*** The data Section Begins ***
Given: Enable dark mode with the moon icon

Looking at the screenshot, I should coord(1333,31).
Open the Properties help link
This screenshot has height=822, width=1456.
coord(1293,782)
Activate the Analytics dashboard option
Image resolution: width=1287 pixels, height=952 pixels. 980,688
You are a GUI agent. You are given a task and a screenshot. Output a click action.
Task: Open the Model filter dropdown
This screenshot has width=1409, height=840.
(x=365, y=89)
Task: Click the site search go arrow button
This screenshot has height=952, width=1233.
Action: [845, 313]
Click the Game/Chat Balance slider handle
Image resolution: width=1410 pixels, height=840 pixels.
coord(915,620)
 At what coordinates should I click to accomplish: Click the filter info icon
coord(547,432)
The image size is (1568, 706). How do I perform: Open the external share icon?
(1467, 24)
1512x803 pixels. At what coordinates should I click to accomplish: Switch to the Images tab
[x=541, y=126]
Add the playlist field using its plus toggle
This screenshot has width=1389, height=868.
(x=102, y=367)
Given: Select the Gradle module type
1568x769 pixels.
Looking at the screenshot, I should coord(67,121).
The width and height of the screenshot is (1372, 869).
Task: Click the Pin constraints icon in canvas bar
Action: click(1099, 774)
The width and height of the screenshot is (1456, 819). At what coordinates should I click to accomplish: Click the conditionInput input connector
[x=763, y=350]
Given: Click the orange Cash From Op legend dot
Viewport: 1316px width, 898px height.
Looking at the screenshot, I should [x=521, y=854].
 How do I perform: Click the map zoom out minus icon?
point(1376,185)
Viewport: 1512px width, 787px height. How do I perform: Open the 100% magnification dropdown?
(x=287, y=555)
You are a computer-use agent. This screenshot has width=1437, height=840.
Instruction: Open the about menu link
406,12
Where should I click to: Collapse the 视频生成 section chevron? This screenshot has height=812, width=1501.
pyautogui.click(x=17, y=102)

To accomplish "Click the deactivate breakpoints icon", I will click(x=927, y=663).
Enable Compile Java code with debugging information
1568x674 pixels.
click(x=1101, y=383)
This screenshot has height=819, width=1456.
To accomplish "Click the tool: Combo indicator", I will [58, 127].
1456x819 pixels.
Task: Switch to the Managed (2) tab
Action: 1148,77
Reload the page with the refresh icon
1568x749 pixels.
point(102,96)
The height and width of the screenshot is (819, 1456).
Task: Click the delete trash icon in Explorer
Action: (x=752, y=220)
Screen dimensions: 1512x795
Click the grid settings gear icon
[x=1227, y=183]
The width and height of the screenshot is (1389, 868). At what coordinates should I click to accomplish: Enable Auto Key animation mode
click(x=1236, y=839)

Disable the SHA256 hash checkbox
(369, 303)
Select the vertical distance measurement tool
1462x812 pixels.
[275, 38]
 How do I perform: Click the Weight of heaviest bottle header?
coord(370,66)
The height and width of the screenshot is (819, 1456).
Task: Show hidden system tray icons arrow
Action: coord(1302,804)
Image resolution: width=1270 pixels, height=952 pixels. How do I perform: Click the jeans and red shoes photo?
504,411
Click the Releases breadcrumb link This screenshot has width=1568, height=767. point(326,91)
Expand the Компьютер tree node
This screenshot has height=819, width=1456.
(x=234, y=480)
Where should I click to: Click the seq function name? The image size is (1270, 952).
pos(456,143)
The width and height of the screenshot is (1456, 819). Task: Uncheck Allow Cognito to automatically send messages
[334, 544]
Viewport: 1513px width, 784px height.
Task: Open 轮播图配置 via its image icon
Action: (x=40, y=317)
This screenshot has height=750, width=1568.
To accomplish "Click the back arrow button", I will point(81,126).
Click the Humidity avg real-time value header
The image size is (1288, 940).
*** The data Section Ends ***
Copy out every entry, keeping each line exactly as it is.

Given: Enable dark mode with the moon icon

Looking at the screenshot, I should coord(1333,31).
Open the Properties help link
This screenshot has height=822, width=1456.
coord(1293,782)
Activate the Analytics dashboard option
Image resolution: width=1287 pixels, height=952 pixels. 980,688
You are a GUI agent. You are given a task and a screenshot. Output a click action.
Task: Open the Model filter dropdown
This screenshot has width=1409, height=840.
(x=365, y=89)
Task: Click the site search go arrow button
This screenshot has height=952, width=1233.
Action: [845, 313]
Click the Game/Chat Balance slider handle
Image resolution: width=1410 pixels, height=840 pixels.
coord(915,620)
 At what coordinates should I click to accomplish: Click the filter info icon
coord(547,432)
The image size is (1568, 706). How do I perform: Open the external share icon?
(1467, 24)
1512x803 pixels. At what coordinates should I click to accomplish: Switch to the Images tab
[x=541, y=126]
Add the playlist field using its plus toggle
This screenshot has width=1389, height=868.
(x=102, y=367)
Given: Select the Gradle module type
1568x769 pixels.
Looking at the screenshot, I should coord(67,121).
The width and height of the screenshot is (1372, 869).
Task: Click the Pin constraints icon in canvas bar
Action: click(1099, 774)
The width and height of the screenshot is (1456, 819). At what coordinates should I click to accomplish: Click the conditionInput input connector
[x=763, y=350]
Given: Click the orange Cash From Op legend dot
Viewport: 1316px width, 898px height.
Looking at the screenshot, I should [x=521, y=854].
 How do I perform: Click the map zoom out minus icon?
point(1376,185)
Viewport: 1512px width, 787px height. How do I perform: Open the 100% magnification dropdown?
(x=287, y=555)
You are a computer-use agent. This screenshot has width=1437, height=840.
Instruction: Open the about menu link
406,12
Where should I click to: Collapse the 视频生成 section chevron? This screenshot has height=812, width=1501.
pyautogui.click(x=17, y=102)

To accomplish "Click the deactivate breakpoints icon", I will click(x=927, y=663).
Enable Compile Java code with debugging information
1568x674 pixels.
click(x=1101, y=383)
This screenshot has height=819, width=1456.
To accomplish "Click the tool: Combo indicator", I will [58, 127].
1456x819 pixels.
Task: Switch to the Managed (2) tab
Action: 1148,77
Reload the page with the refresh icon
1568x749 pixels.
point(102,96)
The height and width of the screenshot is (819, 1456).
Task: Click the delete trash icon in Explorer
Action: (x=752, y=220)
Screen dimensions: 1512x795
Click the grid settings gear icon
[x=1227, y=183]
The width and height of the screenshot is (1389, 868). At what coordinates should I click to accomplish: Enable Auto Key animation mode
click(x=1236, y=839)

Disable the SHA256 hash checkbox
(369, 303)
Select the vertical distance measurement tool
1462x812 pixels.
[275, 38]
 How do I perform: Click the Weight of heaviest bottle header?
coord(370,66)
The height and width of the screenshot is (819, 1456).
Task: Show hidden system tray icons arrow
Action: coord(1302,804)
Image resolution: width=1270 pixels, height=952 pixels. How do I perform: Click the jeans and red shoes photo?
504,411
Click the Releases breadcrumb link This screenshot has width=1568, height=767. point(326,91)
Expand the Компьютер tree node
This screenshot has height=819, width=1456.
(x=234, y=480)
Where should I click to: Click the seq function name? The image size is (1270, 952).
pos(456,143)
The width and height of the screenshot is (1456, 819). Task: Uncheck Allow Cognito to automatically send messages
[334, 544]
Viewport: 1513px width, 784px height.
Task: Open 轮播图配置 via its image icon
Action: (x=40, y=317)
This screenshot has height=750, width=1568.
To accomplish "Click the back arrow button", I will point(81,126).
Click the Humidity avg real-time value header
The image size is (1288, 940).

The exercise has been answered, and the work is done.